Exercise goal: Which lines in the entries below contain the word "Image"? Return each of them in full, matching case exactly.
--- start of Record excerpts ---
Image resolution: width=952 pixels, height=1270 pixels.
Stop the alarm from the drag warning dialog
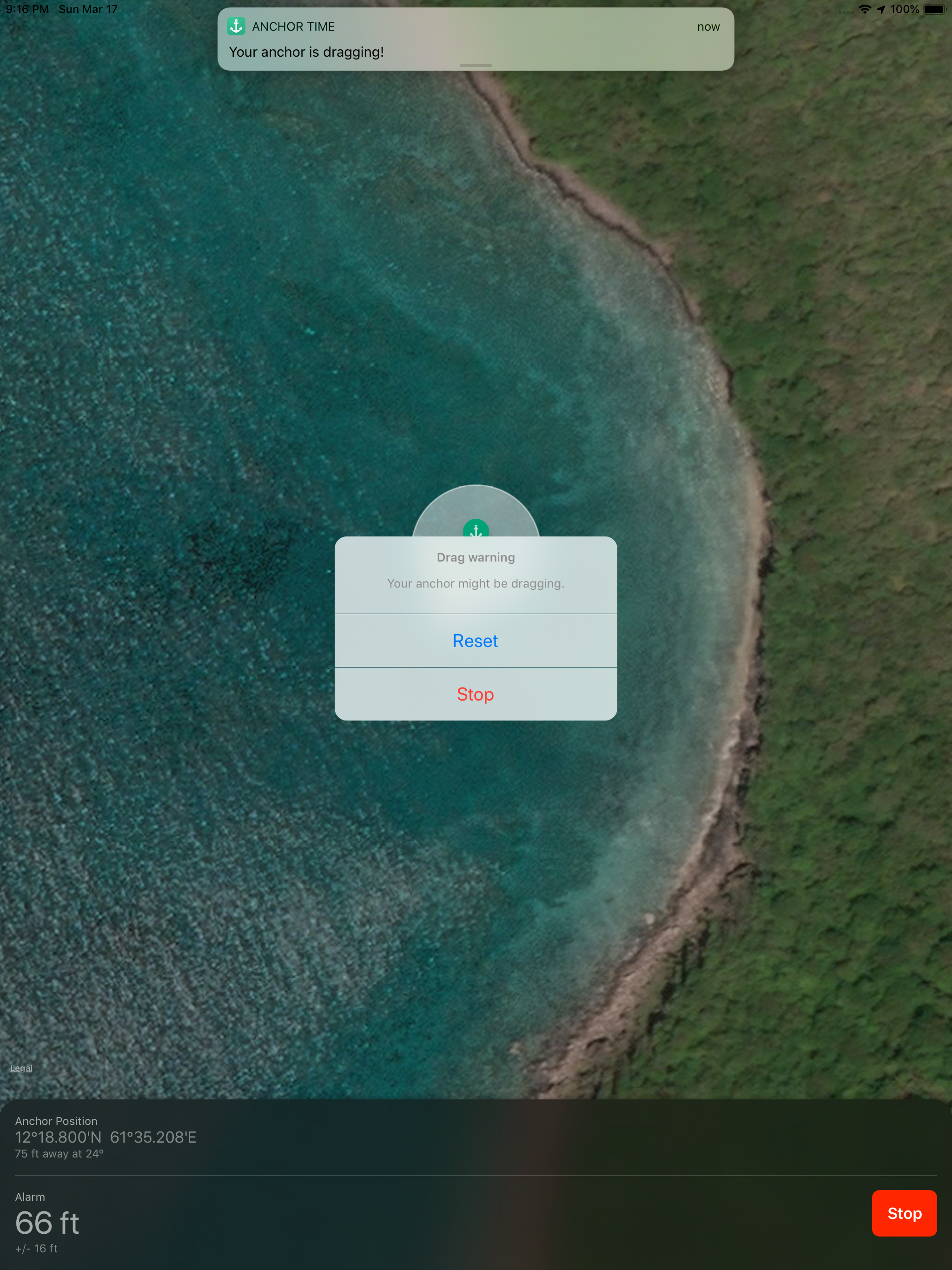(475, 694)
--- end of Record excerpts ---
--- start of Record excerpts ---
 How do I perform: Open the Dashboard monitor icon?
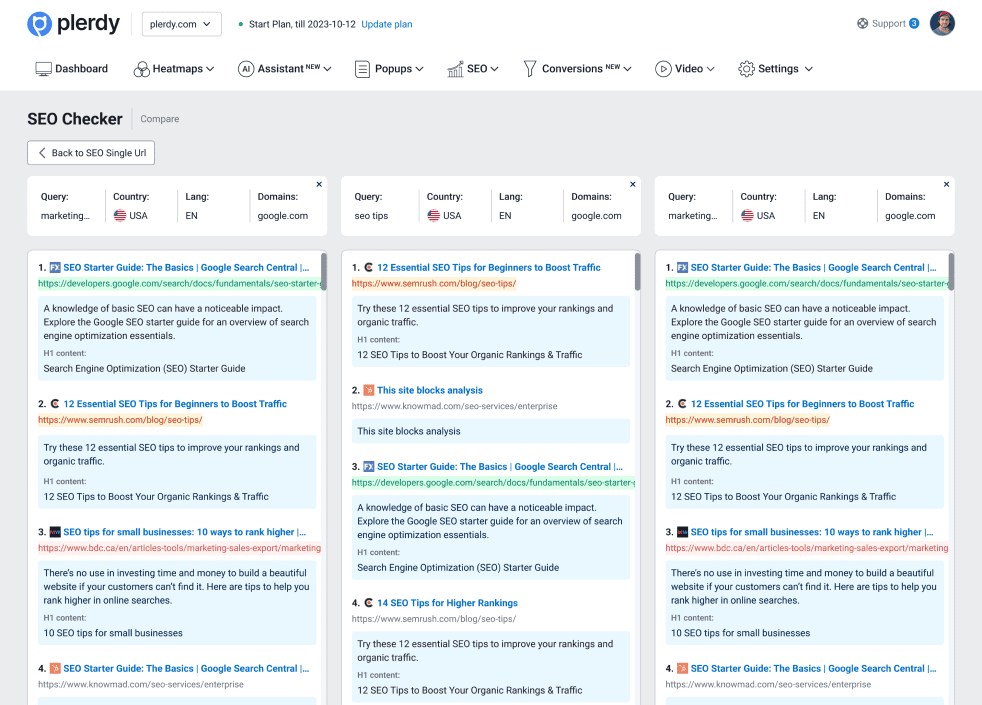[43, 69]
--- end of Record excerpts ---
Solution for this problem:
Image resolution: width=952 pixels, height=1270 pixels.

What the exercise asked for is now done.